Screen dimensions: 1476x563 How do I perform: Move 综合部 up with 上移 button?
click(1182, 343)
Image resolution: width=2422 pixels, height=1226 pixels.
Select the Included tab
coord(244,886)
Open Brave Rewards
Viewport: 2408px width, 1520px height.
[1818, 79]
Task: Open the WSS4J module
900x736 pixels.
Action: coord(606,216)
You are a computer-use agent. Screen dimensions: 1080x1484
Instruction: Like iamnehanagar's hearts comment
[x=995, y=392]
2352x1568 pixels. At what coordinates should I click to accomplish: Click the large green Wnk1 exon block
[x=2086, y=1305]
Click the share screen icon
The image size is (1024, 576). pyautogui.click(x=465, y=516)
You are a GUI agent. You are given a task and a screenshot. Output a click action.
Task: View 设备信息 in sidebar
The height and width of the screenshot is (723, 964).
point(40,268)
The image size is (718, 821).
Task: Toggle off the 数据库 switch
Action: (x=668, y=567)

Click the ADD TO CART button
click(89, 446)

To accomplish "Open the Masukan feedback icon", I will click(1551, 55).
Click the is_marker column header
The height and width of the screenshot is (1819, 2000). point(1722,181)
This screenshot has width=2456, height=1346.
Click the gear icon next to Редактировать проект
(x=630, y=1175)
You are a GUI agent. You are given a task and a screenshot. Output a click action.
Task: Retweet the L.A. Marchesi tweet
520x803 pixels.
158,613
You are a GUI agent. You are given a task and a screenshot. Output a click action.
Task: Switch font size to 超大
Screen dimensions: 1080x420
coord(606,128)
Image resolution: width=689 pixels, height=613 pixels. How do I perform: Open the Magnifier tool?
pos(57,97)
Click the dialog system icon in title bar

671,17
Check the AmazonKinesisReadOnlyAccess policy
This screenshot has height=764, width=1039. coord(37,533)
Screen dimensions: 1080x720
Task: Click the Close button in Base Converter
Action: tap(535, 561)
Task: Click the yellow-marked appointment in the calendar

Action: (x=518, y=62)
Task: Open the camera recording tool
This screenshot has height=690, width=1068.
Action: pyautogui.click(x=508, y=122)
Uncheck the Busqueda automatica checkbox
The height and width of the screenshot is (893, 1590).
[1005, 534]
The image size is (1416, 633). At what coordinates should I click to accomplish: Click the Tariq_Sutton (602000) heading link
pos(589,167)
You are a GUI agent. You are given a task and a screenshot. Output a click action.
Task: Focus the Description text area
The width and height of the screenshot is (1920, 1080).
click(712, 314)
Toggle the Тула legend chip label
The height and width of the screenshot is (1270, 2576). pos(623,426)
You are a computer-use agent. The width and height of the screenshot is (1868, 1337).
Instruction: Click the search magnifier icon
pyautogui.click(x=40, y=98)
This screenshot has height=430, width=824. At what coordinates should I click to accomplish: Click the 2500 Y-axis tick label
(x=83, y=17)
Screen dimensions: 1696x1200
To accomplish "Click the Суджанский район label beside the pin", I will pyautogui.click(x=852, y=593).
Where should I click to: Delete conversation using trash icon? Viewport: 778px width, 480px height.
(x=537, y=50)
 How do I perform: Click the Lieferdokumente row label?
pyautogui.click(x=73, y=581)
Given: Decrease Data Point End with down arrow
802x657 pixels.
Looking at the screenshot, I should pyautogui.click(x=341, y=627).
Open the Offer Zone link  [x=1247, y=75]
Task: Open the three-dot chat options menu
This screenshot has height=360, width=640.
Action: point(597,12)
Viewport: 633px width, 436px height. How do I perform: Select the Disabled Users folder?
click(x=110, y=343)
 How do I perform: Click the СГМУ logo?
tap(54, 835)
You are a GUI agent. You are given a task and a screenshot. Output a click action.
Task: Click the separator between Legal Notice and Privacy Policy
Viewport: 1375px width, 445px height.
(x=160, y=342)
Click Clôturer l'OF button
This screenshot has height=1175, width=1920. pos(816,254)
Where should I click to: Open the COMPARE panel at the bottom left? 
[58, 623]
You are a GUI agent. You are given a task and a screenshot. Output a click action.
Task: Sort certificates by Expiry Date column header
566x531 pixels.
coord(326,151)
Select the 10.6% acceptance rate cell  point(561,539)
■ ■ ■ ■
### Directive
Turn these lines into a numbered list, leaving out the blank lines, so that it covers all the items.

### Result of the task
1. Screen dimensions: 1476x563 How do I perform: Move 综合部 up with 上移 button?
2. click(1182, 343)
3. Image resolution: width=2422 pixels, height=1226 pixels.
4. Select the Included tab
5. coord(244,886)
6. Open Brave Rewards
7. Viewport: 2408px width, 1520px height.
8. [1818, 79]
9. Task: Open the WSS4J module
10. 900x736 pixels.
11. Action: coord(606,216)
12. You are a computer-use agent. Screen dimensions: 1080x1484
13. Instruction: Like iamnehanagar's hearts comment
14. [x=995, y=392]
15. 2352x1568 pixels. At what coordinates should I click to accomplish: Click the large green Wnk1 exon block
16. [x=2086, y=1305]
17. Click the share screen icon
18. The image size is (1024, 576). pyautogui.click(x=465, y=516)
19. You are a GUI agent. You are given a task and a screenshot. Output a click action.
20. Task: View 设备信息 in sidebar
21. The height and width of the screenshot is (723, 964).
22. point(40,268)
23. The image size is (718, 821).
24. Task: Toggle off the 数据库 switch
25. Action: (x=668, y=567)
26. Click the ADD TO CART button
27. click(89, 446)
28. To accomplish "Open the Masukan feedback icon", I will click(1551, 55).
29. Click the is_marker column header
30. The height and width of the screenshot is (1819, 2000). point(1722,181)
31. This screenshot has width=2456, height=1346.
32. Click the gear icon next to Редактировать проект
33. (x=630, y=1175)
34. You are a GUI agent. You are given a task and a screenshot. Output a click action.
35. Task: Retweet the L.A. Marchesi tweet
36. 520x803 pixels.
37. 158,613
38. You are a GUI agent. You are given a task and a screenshot. Output a click action.
39. Task: Switch font size to 超大
40. Screen dimensions: 1080x420
41. coord(606,128)
42. Image resolution: width=689 pixels, height=613 pixels. How do I perform: Open the Magnifier tool?
43. pos(57,97)
44. Click the dialog system icon in title bar
45. 671,17
46. Check the AmazonKinesisReadOnlyAccess policy
47. This screenshot has height=764, width=1039. coord(37,533)
48. Screen dimensions: 1080x720
49. Task: Click the Close button in Base Converter
50. Action: tap(535, 561)
51. Task: Click the yellow-marked appointment in the calendar
52. Action: (x=518, y=62)
53. Task: Open the camera recording tool
54. This screenshot has height=690, width=1068.
55. Action: pyautogui.click(x=508, y=122)
56. Uncheck the Busqueda automatica checkbox
57. The height and width of the screenshot is (893, 1590).
58. [1005, 534]
59. The image size is (1416, 633). At what coordinates should I click to accomplish: Click the Tariq_Sutton (602000) heading link
60. pos(589,167)
61. You are a GUI agent. You are given a task and a screenshot. Output a click action.
62. Task: Focus the Description text area
63. The width and height of the screenshot is (1920, 1080).
64. click(712, 314)
65. Toggle the Тула legend chip label
66. The height and width of the screenshot is (1270, 2576). pos(623,426)
67. You are a computer-use agent. The width and height of the screenshot is (1868, 1337).
68. Instruction: Click the search magnifier icon
69. pyautogui.click(x=40, y=98)
70. This screenshot has height=430, width=824. At what coordinates should I click to accomplish: Click the 2500 Y-axis tick label
71. (x=83, y=17)
72. Screen dimensions: 1696x1200
73. To accomplish "Click the Суджанский район label beside the pin", I will pyautogui.click(x=852, y=593).
74. Where should I click to: Delete conversation using trash icon? Viewport: 778px width, 480px height.
75. (x=537, y=50)
76.  How do I perform: Click the Lieferdokumente row label?
77. pyautogui.click(x=73, y=581)
78. Given: Decrease Data Point End with down arrow
79. 802x657 pixels.
80. Looking at the screenshot, I should pyautogui.click(x=341, y=627).
81. Open the Offer Zone link  [x=1247, y=75]
82. Task: Open the three-dot chat options menu
83. This screenshot has height=360, width=640.
84. Action: point(597,12)
85. Viewport: 633px width, 436px height. How do I perform: Select the Disabled Users folder?
86. click(x=110, y=343)
87.  How do I perform: Click the СГМУ logo?
88. tap(54, 835)
89. You are a GUI agent. You are given a task and a screenshot. Output a click action.
90. Task: Click the separator between Legal Notice and Privacy Policy
91. Viewport: 1375px width, 445px height.
92. (x=160, y=342)
93. Click Clôturer l'OF button
94. This screenshot has height=1175, width=1920. pos(816,254)
95. Where should I click to: Open the COMPARE panel at the bottom left? 
96. [58, 623]
97. You are a GUI agent. You are given a task and a screenshot. Output a click action.
98. Task: Sort certificates by Expiry Date column header
99. 566x531 pixels.
100. coord(326,151)
101. Select the 10.6% acceptance rate cell  point(561,539)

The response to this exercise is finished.